How used my four gpu node

azzulrd · April 3, 2018, 5:50am

Hi there.

My cluster administrator told me that we have a cluster with one CPU and 4 GPU nodes (Tesla K20m),

When I get acc num devices, I got 2 devices available by node.

I have been reading about multi gpu programing, MPI+openacc, or selecting the device with openACC.

I have a question, How can I select one device from a GPU if I choose to set the device only in openACC - do not use MPI - ( I have 8 devices available in the whole cluster ).

Is there any specific configuration for the cluster, in order to get the 8 devices available instead of 2 by node ??
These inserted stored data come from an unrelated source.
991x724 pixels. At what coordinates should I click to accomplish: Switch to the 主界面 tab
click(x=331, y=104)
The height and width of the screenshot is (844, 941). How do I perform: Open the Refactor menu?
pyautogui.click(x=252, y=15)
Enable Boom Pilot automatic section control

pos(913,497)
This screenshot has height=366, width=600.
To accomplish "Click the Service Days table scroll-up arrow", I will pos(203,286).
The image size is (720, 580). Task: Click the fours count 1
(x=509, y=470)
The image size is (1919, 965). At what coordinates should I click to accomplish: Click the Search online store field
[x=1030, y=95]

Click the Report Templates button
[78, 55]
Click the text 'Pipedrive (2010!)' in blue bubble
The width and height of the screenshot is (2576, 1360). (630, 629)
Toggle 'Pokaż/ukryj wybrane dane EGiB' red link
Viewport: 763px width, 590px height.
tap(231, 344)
How should I exploit the 4 GPU nodes ?
I need some advice.

Thanks in advance for your help.

============== source code to get num devices=======

#include <stdio.h>
#include <stdlib.h>
#include <openacc.h>

int main()
{

#ifdef _OPENACC
int mygpu, myrealgpu,num_devices;
acc_device_t my_device_type = acc_device_nvidia;

acc_set_device_type(my_device_type);
num_devices= acc_get_num_devices(my_device_type);
fprintf(stderr,“number of device available: %d \n”, num_devices);

#endif

}

===================
[azzulrd@jmercurio02 eicctest]$ ./a.out
number of device available: 2

(and on)

pgaccelinfo output:

CUDA Driver Version: 9000
NVRM version: NVIDIA UNIX x86_64 Kernel Module 384.81 Sat Sep 2 02:43:11 PDT 2017

Device Number: 0
Device Name: Tesla K20m
Device Revision Number: 3.5
Global Memory Size: 4972937216
Number of Multiprocessors: 13
Number of SP Cores: 2496
Number of DP Cores: 832
Concurrent Copy and Execution: Yes
Total Constant Memory: 65536
Total Shared Memory per Block: 49152
Registers per Block: 65536
Warp Size: 32
Maximum Threads per Block: 1024
Maximum Block Dimensions: 1024, 1024, 64
Maximum Grid Dimensions: 2147483647 x 65535 x 65535
Maximum Memory Pitch: 2147483647B
Texture Alignment: 512B
Clock Rate: 705 MHz
Execution Timeout: No
Integrated Device: No
Can Map Host Memory: Yes
Compute Mode: default
Concurrent Kernels: Yes
ECC Enabled: Yes
Memory Clock Rate: 2600 MHz
Memory Bus Width: 320 bits
L2 Cache Size: 1310720 bytes
Max Threads Per SMP: 2048
Async Engines: 2
Unified Addressing: Yes
Managed Memory: Yes
PGI Compiler Option: -ta=tesla:cc35

Device Number: 1
Device Name: Tesla K20m
Device Revision Number: 3.5
Global Memory Size: 4972937216
Number of Multiprocessors: 13
Number of SP Cores: 2496
Number of DP Cores: 832
Concurrent Copy and Execution: Yes
Total Constant Memory: 65536
Total Shared Memory per Block: 49152
Registers per Block: 65536
Warp Size: 32
Maximum Threads per Block: 1024
Maximum Block Dimensions: 1024, 1024, 64
Maximum Grid Dimensions: 2147483647 x 65535 x 65535
Maximum Memory Pitch: 2147483647B
Texture Alignment: 512B
Clock Rate: 705 MHz
Execution Timeout: No
Integrated Device: No
Can Map Host Memory: Yes
Compute Mode: default
Concurrent Kernels: Yes
ECC Enabled: Yes
Memory Clock Rate: 2600 MHz
Memory Bus Width: 320 bits
L2 Cache Size: 1310720 bytes
Max Threads Per SMP: 2048
Async Engines: 2
Unified Addressing: Yes
Managed Memory: Yes
PGI Compiler Option: -ta=tesla:cc35

\

pgcc --version

pgcc 17.10-0 64-bit target on x86-64 Linux -tp sandybridge
PGI Compilers and Tools
Copyright (c) 2017, NVIDIA CORPORATION. All rights reserved.

===========

nvcc --version
nvcc: NVIDIA (R) Cuda compiler driver
Copyright (c) 2005-2015 NVIDIA Corporation
Built on Tue_Aug_11_14:27:32_CDT_2015
Cuda compilation tools, release 7.5, V7.5.17

MatColgrove · April 3, 2018, 3:24pm

Hi azzulrd,

I have been reading about multi gpu programing, MPI+openacc, or selecting the device with openACC.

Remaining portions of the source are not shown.